目前，检测环境样品中抗生素抗性基因的方法包括细菌纯培养法、qPCR法、基因芯片法和宏基因组法。细菌纯培养法是一种相对传统的方法，通过细菌的培养、分离，利用药敏实验和全基因组测序对细菌携带的抗性基因进行检测，但是该法可能会遗漏很多抗性基因，因为大部分细菌不具可培养性。qPCR法对关注的抗性基因设计引物，通过荧光定量实时PCR的方法可以对样品中抗性基因进行定量检测，但是只能针对已知抗性基因进行检测，不能发现新基因。基因芯片的方法则是利用荧光或者同位素标记的方法，通过基因芯片探针杂交的方法检测样品中的抗性基因，其与qPCR相似不能发现新的抗性基因。

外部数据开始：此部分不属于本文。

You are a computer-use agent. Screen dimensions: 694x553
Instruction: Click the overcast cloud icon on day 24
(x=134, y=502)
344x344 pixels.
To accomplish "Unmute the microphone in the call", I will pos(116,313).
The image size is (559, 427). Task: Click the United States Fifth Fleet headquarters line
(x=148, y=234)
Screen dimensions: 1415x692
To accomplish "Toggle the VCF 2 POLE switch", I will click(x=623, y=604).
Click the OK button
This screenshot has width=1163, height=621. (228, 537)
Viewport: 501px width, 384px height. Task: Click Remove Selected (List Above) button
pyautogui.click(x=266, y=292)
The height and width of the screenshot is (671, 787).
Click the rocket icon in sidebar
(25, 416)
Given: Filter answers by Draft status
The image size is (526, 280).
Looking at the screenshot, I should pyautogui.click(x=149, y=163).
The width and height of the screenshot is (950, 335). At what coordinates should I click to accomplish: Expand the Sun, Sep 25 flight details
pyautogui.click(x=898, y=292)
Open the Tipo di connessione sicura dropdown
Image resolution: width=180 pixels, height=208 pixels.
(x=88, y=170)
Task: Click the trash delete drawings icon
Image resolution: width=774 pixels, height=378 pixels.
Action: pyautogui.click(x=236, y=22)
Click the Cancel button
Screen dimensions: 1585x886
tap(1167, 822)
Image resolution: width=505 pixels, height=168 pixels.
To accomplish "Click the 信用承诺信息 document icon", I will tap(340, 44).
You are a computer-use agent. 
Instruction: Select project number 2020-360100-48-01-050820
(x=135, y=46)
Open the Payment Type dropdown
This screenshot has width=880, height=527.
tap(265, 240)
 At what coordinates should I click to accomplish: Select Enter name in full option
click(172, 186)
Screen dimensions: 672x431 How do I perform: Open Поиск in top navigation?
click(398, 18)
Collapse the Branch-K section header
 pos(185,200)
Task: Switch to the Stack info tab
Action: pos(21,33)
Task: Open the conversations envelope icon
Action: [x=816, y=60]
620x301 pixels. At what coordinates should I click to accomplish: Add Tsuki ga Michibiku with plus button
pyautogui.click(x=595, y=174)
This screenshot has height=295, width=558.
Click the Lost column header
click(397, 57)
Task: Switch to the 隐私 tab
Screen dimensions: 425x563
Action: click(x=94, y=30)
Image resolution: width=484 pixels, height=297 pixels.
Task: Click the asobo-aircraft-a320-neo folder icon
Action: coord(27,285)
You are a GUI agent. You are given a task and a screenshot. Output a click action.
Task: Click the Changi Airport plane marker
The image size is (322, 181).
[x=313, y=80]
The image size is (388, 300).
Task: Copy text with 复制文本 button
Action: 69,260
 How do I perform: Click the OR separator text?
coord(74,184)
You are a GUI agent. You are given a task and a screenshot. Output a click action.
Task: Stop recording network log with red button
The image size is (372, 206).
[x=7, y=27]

氯霉素类抗生素是二氯乙酰胺衍生物，又称酰胺醇类抗生素，在化学结构上由二氯乙酰胺、丙二醇与苯基构成，其化学性质稳定，在水中溶解度较低，易溶于甲醇、乙醇、丙酮等有机溶剂，是广谱抑菌型抗生素，对革兰氏阳性菌和阴性菌均有抑制效果。该类抗生素的抑菌作用主要是通过与细菌的50S核糖体亚基结合来抑制肽酰基转移酶的活性，从而使蛋白质合成受阻。由于其使用量较大，在环境中检出频率很高，包括地表水、地下水、养殖废水、生活污水，甚至在一些饮用水水源地中也能检测到。氯霉素在环境中的富存，会导致耐药菌和耐药基因的产生和传播，最终会给人类的健康造成威胁。因此，对于环境样品中氯霉素新型抗性基因的准确检测具有重要意义。

发明内容

本发明旨在至少解决现有技术中存在的技术问题之一。为此，本发明提出一种能够利用三代Nanopore宏基因组测序鉴定环境样品抗生素抗性基因的方法。

本发明一个方面提供了一种抗性基因的检测方法，所述方法包括以下步骤：

1)从样品中提取总DNA，并进行DNA纯化；

2)对纯化后的DNA进行宏基因组测序；

3)对宏基因组测序后的数据进行分析；

其中步骤2)包括：

2-1)建立文库：首先修复DNA缺口，使DNA链长度最大化；然后进行DNA末端修复和尾部加dA；随后连接接头，构建完成的文库；

2-2)进行宏基因组测序：采用测序芯片Flow cells R9.4和测序仪MinION对文库进行测序；

步骤3)包括：

3-1)对测序数据进行质控与组装，其中，所述质控为通过软件pycoQC评估数据质量，包括序列读长分布和质量分布，使用软件Nanofilt对fastq序列进行质控，质量阈值设置为Q10，长度设置大于1000；所述组装为使用软件Flye对质控后数据的进行组装，并使用mekada对组装后的序列纠错；

3-2)对抗生素抗性基因进行分析，其中，先对抗生素抗性基因数据库SARG进行扩展，将SEQ ID No.1所示的氯霉素抗性基因GMC补充到抗生素抗性基因数据库SARG中，重新格式化扩展后的数据库；然后使用blastp进行比对和注释。

在本发明的技术方案中，在步骤3-2)中，使用blastp比对ORF文件，所述ORF文件为通过prodigal预测步骤3-1)获得的组装序列的开放阅读框。